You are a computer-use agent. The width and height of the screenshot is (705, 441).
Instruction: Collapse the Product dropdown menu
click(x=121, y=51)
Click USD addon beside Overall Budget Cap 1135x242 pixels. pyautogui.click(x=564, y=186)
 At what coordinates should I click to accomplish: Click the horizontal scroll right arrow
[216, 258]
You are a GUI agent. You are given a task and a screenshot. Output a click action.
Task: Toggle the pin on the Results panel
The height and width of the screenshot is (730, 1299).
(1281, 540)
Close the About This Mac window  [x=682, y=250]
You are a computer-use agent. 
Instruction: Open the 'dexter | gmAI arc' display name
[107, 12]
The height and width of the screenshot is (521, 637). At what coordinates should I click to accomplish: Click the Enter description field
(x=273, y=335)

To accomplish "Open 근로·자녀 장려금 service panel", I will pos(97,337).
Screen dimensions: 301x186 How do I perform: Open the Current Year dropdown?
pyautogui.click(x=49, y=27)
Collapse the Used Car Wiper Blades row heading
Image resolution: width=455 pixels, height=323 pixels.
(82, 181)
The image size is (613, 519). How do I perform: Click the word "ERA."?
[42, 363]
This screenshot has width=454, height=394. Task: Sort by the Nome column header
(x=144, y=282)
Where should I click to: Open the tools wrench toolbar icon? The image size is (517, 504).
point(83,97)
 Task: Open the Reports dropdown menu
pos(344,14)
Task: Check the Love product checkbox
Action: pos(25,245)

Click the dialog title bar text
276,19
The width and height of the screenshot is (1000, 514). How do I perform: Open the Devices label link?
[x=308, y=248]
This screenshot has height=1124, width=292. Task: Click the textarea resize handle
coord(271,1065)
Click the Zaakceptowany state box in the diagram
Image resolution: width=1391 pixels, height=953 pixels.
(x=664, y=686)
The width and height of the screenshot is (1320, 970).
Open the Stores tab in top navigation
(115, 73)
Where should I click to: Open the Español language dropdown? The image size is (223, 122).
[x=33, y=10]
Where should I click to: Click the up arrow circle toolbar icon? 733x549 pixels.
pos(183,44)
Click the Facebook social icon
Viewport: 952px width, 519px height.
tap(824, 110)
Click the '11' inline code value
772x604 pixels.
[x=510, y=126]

__What is needed__
Each record needs to be copied out again, letter for letter.

__Exercise result__
You are a computer-use agent. The width and height of the screenshot is (705, 441).
Instruction: Collapse the Product dropdown menu
click(x=121, y=51)
Click USD addon beside Overall Budget Cap 1135x242 pixels. pyautogui.click(x=564, y=186)
 At what coordinates should I click to accomplish: Click the horizontal scroll right arrow
[216, 258]
You are a GUI agent. You are given a task and a screenshot. Output a click action.
Task: Toggle the pin on the Results panel
The height and width of the screenshot is (730, 1299).
(1281, 540)
Close the About This Mac window  [x=682, y=250]
You are a computer-use agent. 
Instruction: Open the 'dexter | gmAI arc' display name
[107, 12]
The height and width of the screenshot is (521, 637). At what coordinates should I click to accomplish: Click the Enter description field
(x=273, y=335)

To accomplish "Open 근로·자녀 장려금 service panel", I will pos(97,337).
Screen dimensions: 301x186 How do I perform: Open the Current Year dropdown?
pyautogui.click(x=49, y=27)
Collapse the Used Car Wiper Blades row heading
Image resolution: width=455 pixels, height=323 pixels.
(82, 181)
The image size is (613, 519). How do I perform: Click the word "ERA."?
[42, 363]
This screenshot has width=454, height=394. Task: Sort by the Nome column header
(x=144, y=282)
Where should I click to: Open the tools wrench toolbar icon? The image size is (517, 504).
point(83,97)
 Task: Open the Reports dropdown menu
pos(344,14)
Task: Check the Love product checkbox
Action: pos(25,245)

Click the dialog title bar text
276,19
The width and height of the screenshot is (1000, 514). How do I perform: Open the Devices label link?
[x=308, y=248]
This screenshot has height=1124, width=292. Task: Click the textarea resize handle
coord(271,1065)
Click the Zaakceptowany state box in the diagram
Image resolution: width=1391 pixels, height=953 pixels.
(x=664, y=686)
The width and height of the screenshot is (1320, 970).
Open the Stores tab in top navigation
(115, 73)
Where should I click to: Open the Español language dropdown? The image size is (223, 122).
[x=33, y=10]
Where should I click to: Click the up arrow circle toolbar icon? 733x549 pixels.
pos(183,44)
Click the Facebook social icon
Viewport: 952px width, 519px height.
tap(824, 110)
Click the '11' inline code value
772x604 pixels.
[x=510, y=126]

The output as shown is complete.